Presse Algérienne

Dans une correspondance adressée   au ministre de la communication et au ministre de la justice, dont nous détenons une copie, le Conseil national des journalistes algériens (CNJA)   dénonce les conditions préoccupantes dont lesquelles évolue actuellement la presse algérienne dans toute sa diversité  et exige  l’accélération  des réformes appropriées  pour permettre à la corporation des journalistes  de vivre pleinement son « printemps » et mettre ainsi un terme aux  pratiques de gestion opaques et injustes de l’ancien système.

« Les journalistes sont malheureusement soumis encore à une pression sans précédent  sur les plans, professionnel et social. Des dizaines, voire des centaines de journalistes sont abaissés aujourd’hui à la paupérisation et même, osons le mot, à la « famine » du fait de la perte de leur emploi et du non-paiement de leur salaire pour ceux qui travaillent encore. Pis encore, certains sont poursuivis en justice pour des délits liés à leur métier et parfois même jetés en prison » note le CNJA.  Citant en exemple le journaliste Khaled Drareni mis en détention préventive  et trois autres journalistes du quotidien « El Sawt El Akher » (Mohamed Lamari, Meriem Chorfi et Rafik Mouhoub) mis sous contrôle judiciaire à cause d’un article de presse publié sur leur journal , le CNJA  appelle à  la libération des journalistes détenus  et à l’ organisation rapide   de leur procès  pour faire baisser la tension  et la colère qui gronde au sein de la corporation .

  « Crée dans des conditions difficiles et rassemblant des centaines de journalistes, le CNJA  a toujours affiché sa disponibilité et un engagement sans faille pour l’émergence d’une véritable presse professionnelle mais aussi prendre part à la construction de la nouvelle république, fruit du sursaut populaire du 22 février 2019. Nous considérons en toute objectivité que la corporation des médias doit vivre enfin son « printemps » et tourner une page sombre faite de privation et d’injustice. » souligne le CNJA.  Si « faute » ou « délit de presse », il y a  « fautes »  par inadvertance et méconnaissance des règles, cela doit être  d’abord traité, fait remarquer  le CNJA,  à l’intérieur de la corporation à travers notamment un conseil de déontologie et d’éthique avant que le parquet n’entre en action .
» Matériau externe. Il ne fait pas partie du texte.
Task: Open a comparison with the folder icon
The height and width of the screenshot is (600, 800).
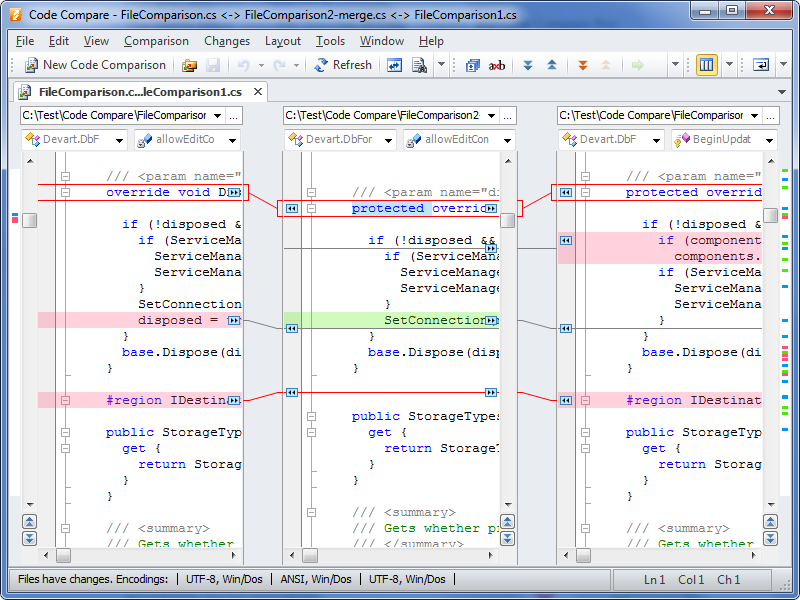Action: pyautogui.click(x=189, y=65)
Tout en plaidant pour le respect de la liberté de l’expression et le règlement des « délits de presse «  dans le cadre strict  du code de l’information, le CNJA revendique  l’institution  de nouvelles lois pour pallier au vide juridique  sciemment entretenu par l’ancien système pour punir à travers le code pénal toute voix libre ou  discordante.